| RAW DATA |
————

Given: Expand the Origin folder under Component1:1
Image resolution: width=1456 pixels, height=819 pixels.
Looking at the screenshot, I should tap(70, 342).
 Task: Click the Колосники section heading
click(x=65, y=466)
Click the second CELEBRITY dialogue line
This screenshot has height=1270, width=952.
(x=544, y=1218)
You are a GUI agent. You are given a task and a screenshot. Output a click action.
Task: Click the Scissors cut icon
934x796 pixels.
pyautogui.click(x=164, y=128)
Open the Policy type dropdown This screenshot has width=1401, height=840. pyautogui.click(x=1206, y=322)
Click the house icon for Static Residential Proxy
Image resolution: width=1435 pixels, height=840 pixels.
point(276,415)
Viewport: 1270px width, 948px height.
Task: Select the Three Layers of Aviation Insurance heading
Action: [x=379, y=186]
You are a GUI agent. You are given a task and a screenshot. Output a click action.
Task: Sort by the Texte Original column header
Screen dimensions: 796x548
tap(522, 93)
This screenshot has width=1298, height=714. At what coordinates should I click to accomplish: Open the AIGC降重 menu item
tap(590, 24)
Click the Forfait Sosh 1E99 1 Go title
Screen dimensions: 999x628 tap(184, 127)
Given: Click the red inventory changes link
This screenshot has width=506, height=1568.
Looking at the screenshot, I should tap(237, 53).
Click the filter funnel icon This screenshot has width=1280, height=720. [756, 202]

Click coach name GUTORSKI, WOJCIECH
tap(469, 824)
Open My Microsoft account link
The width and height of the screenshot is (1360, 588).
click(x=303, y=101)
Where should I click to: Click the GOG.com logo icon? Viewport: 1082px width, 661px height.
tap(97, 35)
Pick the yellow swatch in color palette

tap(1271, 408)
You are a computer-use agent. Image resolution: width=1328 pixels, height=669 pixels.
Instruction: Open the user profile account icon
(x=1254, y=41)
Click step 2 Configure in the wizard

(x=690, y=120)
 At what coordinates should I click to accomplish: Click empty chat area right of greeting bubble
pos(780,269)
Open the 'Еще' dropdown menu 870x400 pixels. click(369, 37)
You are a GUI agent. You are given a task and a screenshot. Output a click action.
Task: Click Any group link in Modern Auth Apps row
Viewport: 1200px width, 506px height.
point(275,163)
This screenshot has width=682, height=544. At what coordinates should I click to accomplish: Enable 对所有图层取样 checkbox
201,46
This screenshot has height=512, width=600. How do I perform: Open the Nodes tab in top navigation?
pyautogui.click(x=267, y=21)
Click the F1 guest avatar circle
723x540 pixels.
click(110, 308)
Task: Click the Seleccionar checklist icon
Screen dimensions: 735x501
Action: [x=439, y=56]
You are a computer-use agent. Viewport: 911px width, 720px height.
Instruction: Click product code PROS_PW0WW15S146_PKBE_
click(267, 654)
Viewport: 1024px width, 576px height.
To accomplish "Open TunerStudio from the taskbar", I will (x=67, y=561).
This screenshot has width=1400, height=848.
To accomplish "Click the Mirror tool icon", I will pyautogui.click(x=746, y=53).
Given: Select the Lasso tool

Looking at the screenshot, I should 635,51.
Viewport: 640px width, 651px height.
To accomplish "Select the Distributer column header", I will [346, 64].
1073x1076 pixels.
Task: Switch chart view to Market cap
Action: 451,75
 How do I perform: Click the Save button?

————

Report the lines above that contain "link".

Given: Click the red inventory changes link
Open My Microsoft account link
Task: Click Any group link in Modern Auth Apps row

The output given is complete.